Recently, Pilar co-directed and produced "Santuario" (w/Christine Delp) a documentary short about a woman facing deportation taking sanctuary in a North Carolina church. This project was the 2018 Winner of the Jury Prize for Best Documentary Short at New Orleans Film Festival, 2018. In 2017, Santuario won the Tribeca Film Institute's IF/Then Short Documentary Program grant and mentorship at the New Orleans Film Festival. She is also producing "The Last Partera," a feature documentary about women helping women and midwifery (dir. Victoria Bouloubasis and Ned Phillips). She produced and edited "Una Mala Hierba/A Bad Weed" (dir.
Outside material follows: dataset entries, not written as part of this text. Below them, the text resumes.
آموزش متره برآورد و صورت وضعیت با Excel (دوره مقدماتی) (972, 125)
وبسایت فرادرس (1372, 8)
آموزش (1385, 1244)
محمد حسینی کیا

Monica Wise), a short documentary about a female farmworker in Southern California that was part of the America Heard Inaugural Release in 2017. Her documentary projects have been supported by Tribeca Film Institute, Southern Documentary Fund, the Fledgling Fund, IDFA Docs for Sale market, and others.
She was associate producer and editor of the award-winning oceanography documentary "Atlantic Crossing: A Robot’s Daring Mission," (dir. Dena Seidel) which premiered at the Smithsonian’s Baird Auditorium in 2010 and was featured in a two-year exhibit in Sant Ocean Hall. "Atlantic Crossing" screened at festivals and aired on PBS stations around the country.
Her photography and/or short films have appeared on various media outlets including The Atlantic, Scientific American, The Economist, MSNBC, The Financial Times, and elsewhere.
In 2013, she published an autobiographical essay in the feminist anthology "Talking Taboo: American Christian Women Get Frank about Faith." Her work on women's subjects and experience have been one focus of her work since 2009 when she produced the Transforming Lives Media Archive through the Institute for Women's Leadership at Rutgers University.
She has been on various panels to discuss ethics in documentary film, sanctuary, and social change (Allied Media Conference 2017, Skidmore College MDOCS Storytellers Forum 2017, ASAP/10 2018, SXSW 2019).
She graduated summa cum laude from Rutgers University in 2009. She received a Masters degree magna cum laude from Duke University Divinity School in 2013, with a thesis in photographic ethics.
She has lived in various locations including New Jersey, France, and Mexico, but currently resides with her family in Durham, North Carolina.